Particularly in the quiet and uneventful moments of life, we can forget that our adult lives are marked by transition. Leaving home for college. Educational transitions. Career changes. Entering new social circles. Marriages. Parenthood. Empty nest. Divorce. Loss of loved ones. Health changes. Retirement. And the list goes on.

Finding ways to cope and embrace change is a core competency of life in the 21st century.

In his book, Life is in the Transitions: Mastering Change at Any Age, Bruce Feiler explores the concept of life transitions and how individuals can navigate them effectively. He draws from his own experiences and interviews hundreds of people to provide insights into various life transitions and the strategies to help individuals deal with and thrive during these periods of change.

Feiler introduces the concept of "lifequakes," which are major life disruptions that challenge individuals to adapt and grow. He identifies three stages of transition: the Long Goodbye (letting go of the past), the Messy Middle (navigating uncertainty and chaos), and the New Beginning (embracing the future). Key themes include the importance of storytelling and narrative in making sense of one's experiences, the role of community and social support in facilitating resilience, and the significance of embracing vulnerability and uncertainty as opportunities for personal growth. He also emphasizes the need for individuals to actively engage in self-reflection and self-reinvention, rather than passively waiting for change to happen.

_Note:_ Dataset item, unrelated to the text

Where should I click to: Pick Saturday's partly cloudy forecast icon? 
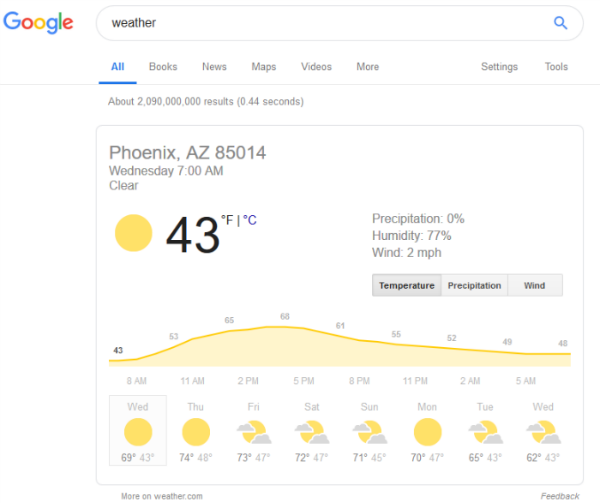[312, 432]

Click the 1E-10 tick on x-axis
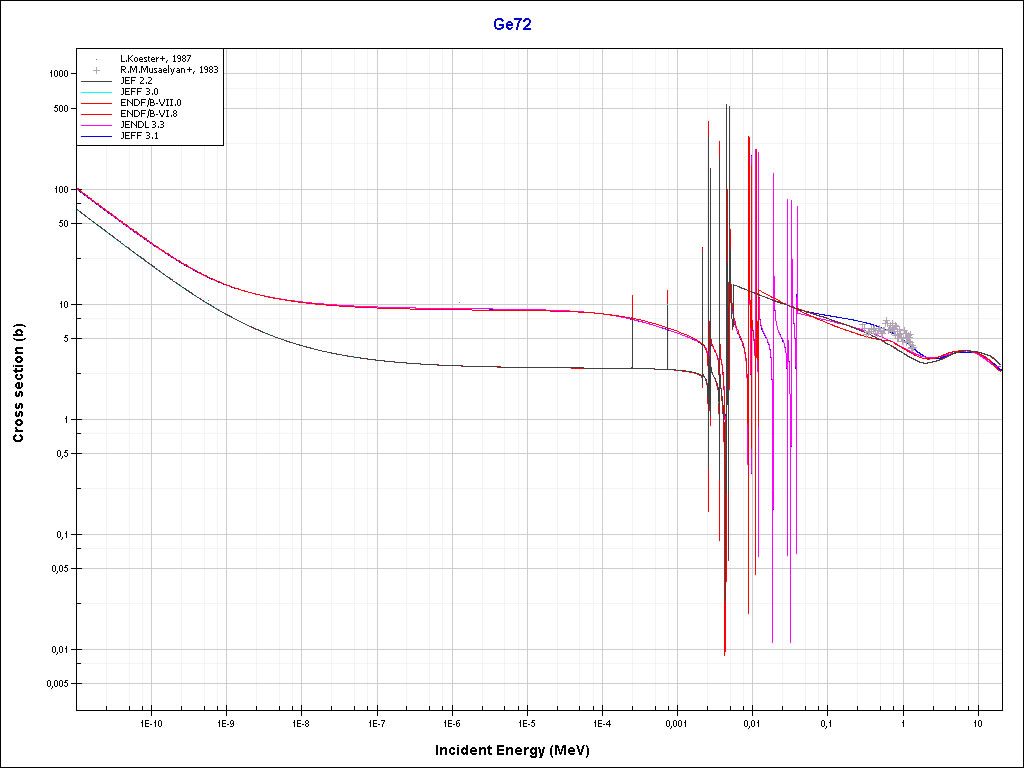[151, 722]

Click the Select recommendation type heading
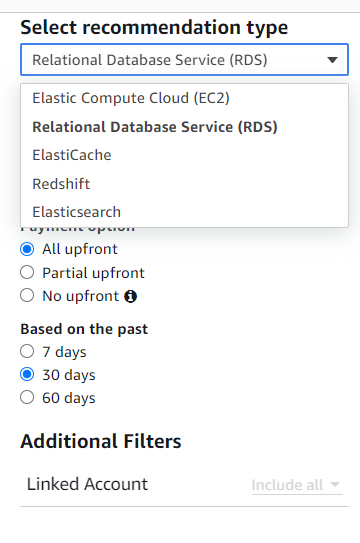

More than a city with a great football team, Pittsburgh scores highly as a place for singles looking for love according to Porch (Photo by Jordan Faux on Unsplash) 


Finding Your Place is Key

One of the keys to making the most of life’s transitions is place. In some cases, a life transition triggers a move. In other cases, it initiates changes to an existing place, such as material changes, like a home renovation, or, more commonly, non-physical changes, like making new friends or changing a workout routine. In nearly every case, a life transition should at least raise whether a change of place could be a strategy to make the most of a new life stage.

On one end of the spectrum, a life transition from college to a first job, place features prominently. There is the decision not just on what organization to join, but what place to become part of. Urban, suburban, rural? Within or outside of the U.S.? What type of neighborhood? What physical dwelling? This decision can shape social networks, physical activity, financial well-being, and more. For young people, the decision of what metropolitan city to move to can have a direct impact on your likelihood of finding a mate and the type of mate you find.

On the other end, empty nesters or retirees often confront decisions about place, too. Downsize, upsize, or “rightsize”? Where? What type of community or neighborhood do you wish to be part of? Which places positively influence social connections and sense of purpose? Combing over a “best of” lists can be deceptive as these compilations often overweight weather and cost of living and underweight other factors that drive broader well-being.


Good Decisions Matter, but So Does Your Attitude

If you are in the midst of a life transition, focus on place. It’s a decision that matters, but have realistic expectations. Landing in the perfect place may be unrealistic (perfect places don’t exist, anyway, and if they do, it is not for very long). It may be better to focus on finding the “right-ish” place.

Just as important is making your place right for you. This starts with your attitude. This is an area where Bruce Feiler’s work is so important. As hard as it may be in the cases of “lifequakes”, such as losing a partner or having health setbacks, transitioning to the New Beginning phase is important to make the most of life’s next chapter.

As the English writer Alan Watts once penned, "The only way to make sense out of change is to plunge into it, move with it, and join the dance." Embrace the rhythms of change and recognize that sometimes this dance may take you to a new place.